Segment Open

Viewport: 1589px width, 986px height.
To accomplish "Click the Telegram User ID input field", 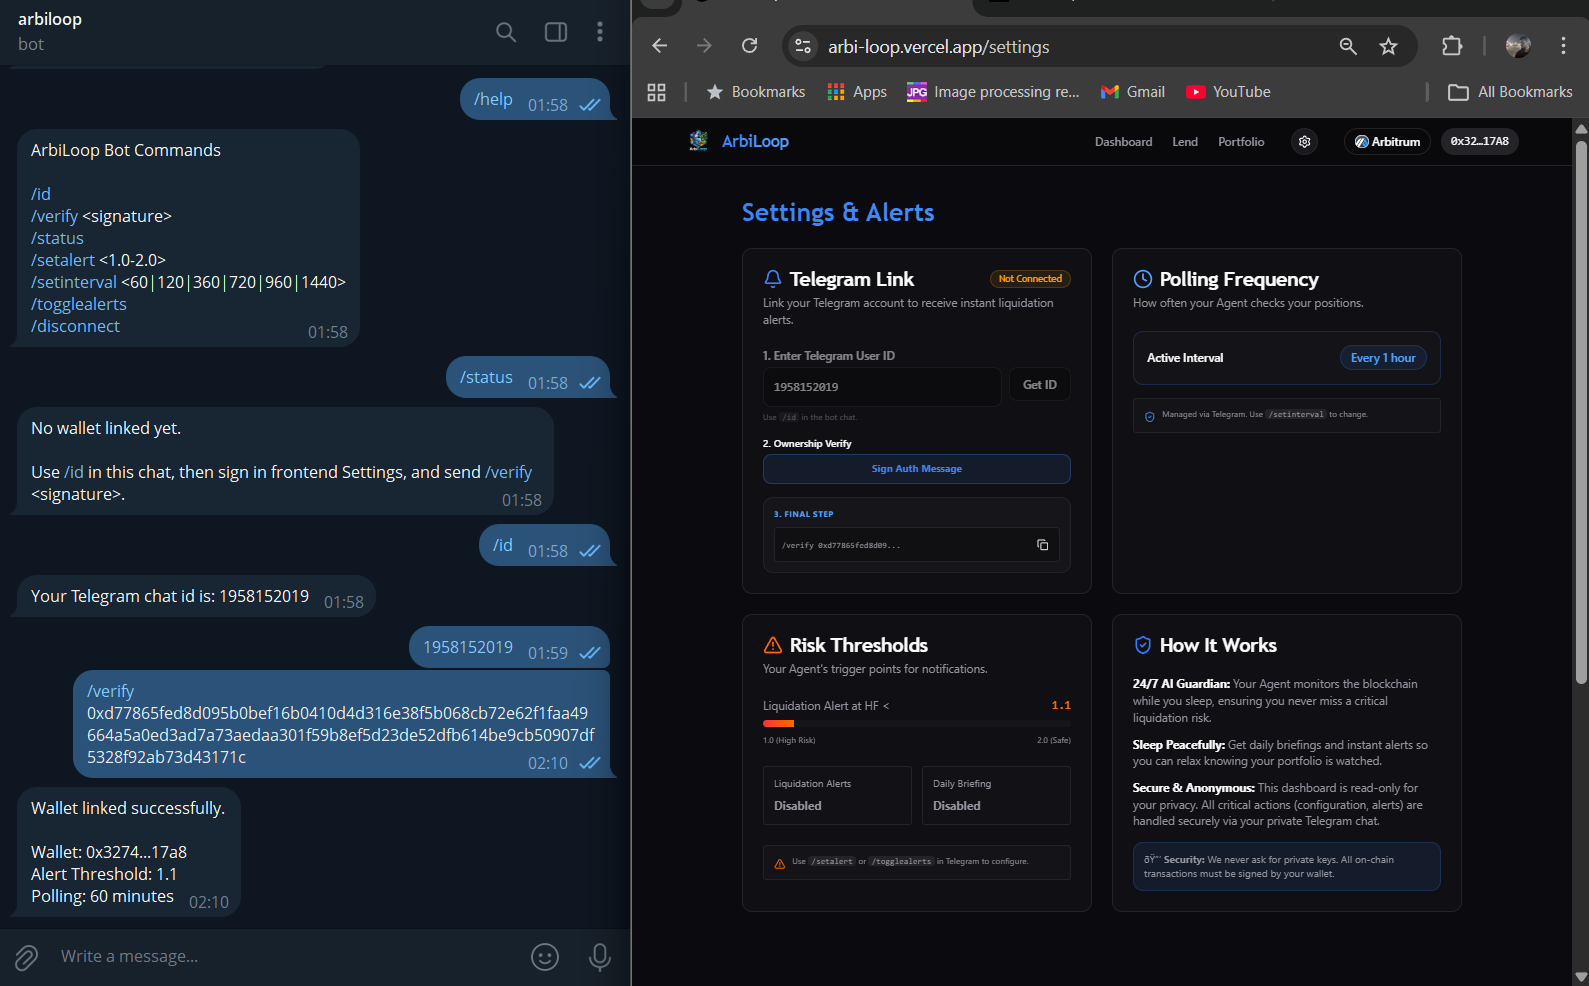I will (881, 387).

Segment Closed
Segment Open

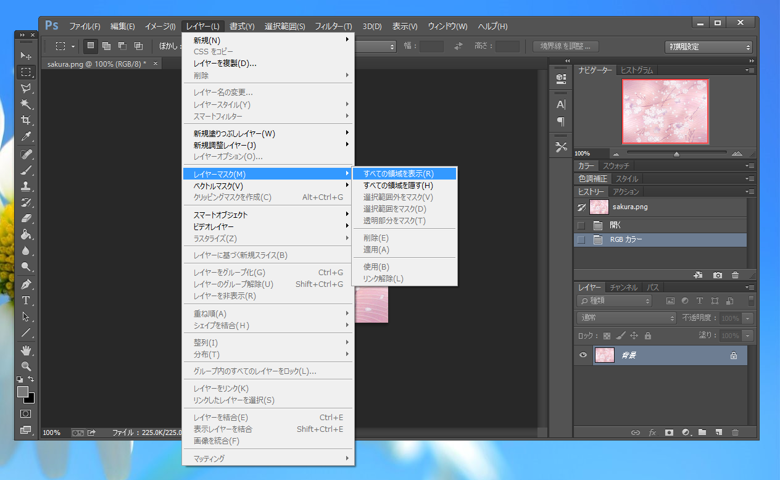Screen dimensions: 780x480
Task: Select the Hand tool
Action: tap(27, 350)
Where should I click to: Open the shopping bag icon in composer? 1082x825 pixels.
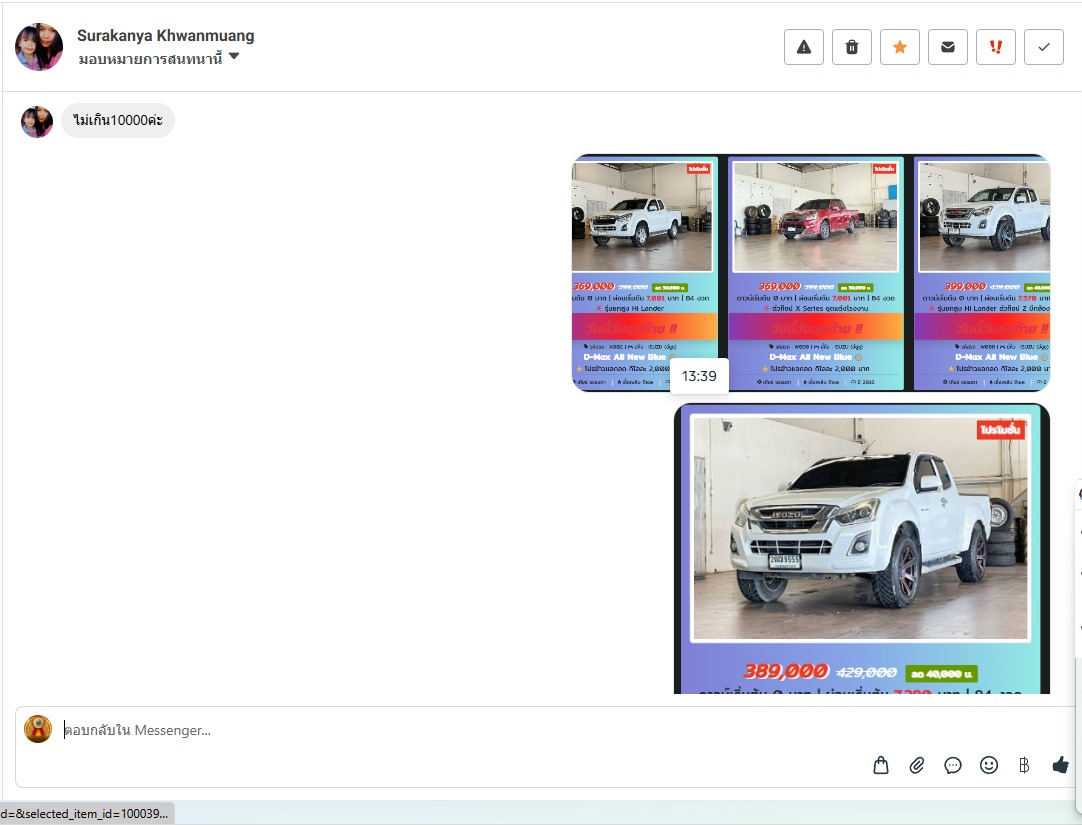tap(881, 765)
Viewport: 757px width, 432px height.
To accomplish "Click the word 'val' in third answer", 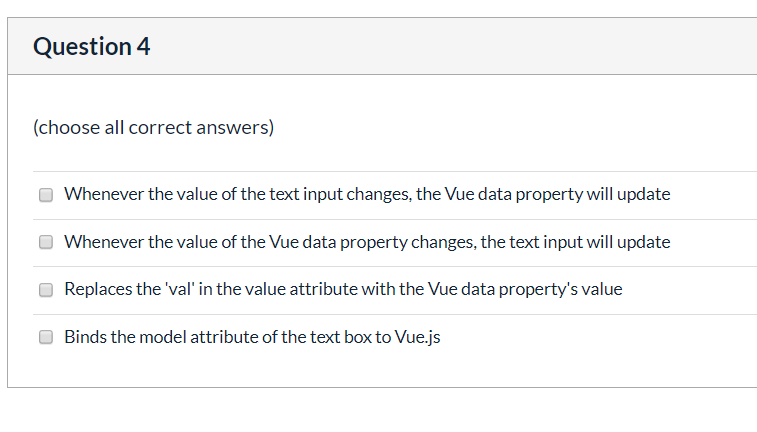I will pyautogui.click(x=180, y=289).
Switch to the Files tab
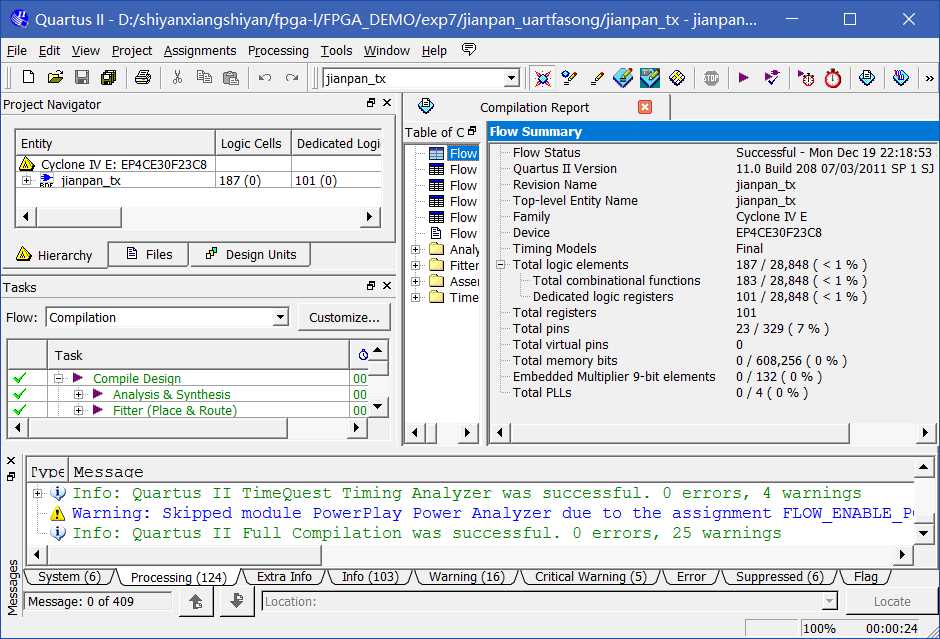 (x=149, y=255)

Segment Closed
Segment Open

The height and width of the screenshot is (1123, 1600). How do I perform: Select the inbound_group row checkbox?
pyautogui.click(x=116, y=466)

Segment Closed

_Your assignment:_
From the data, pick out every line that includes "Viewport".

_Output for this task:_
Viewport: 1589px width, 986px height.
Viewport: 757px width, 432px height.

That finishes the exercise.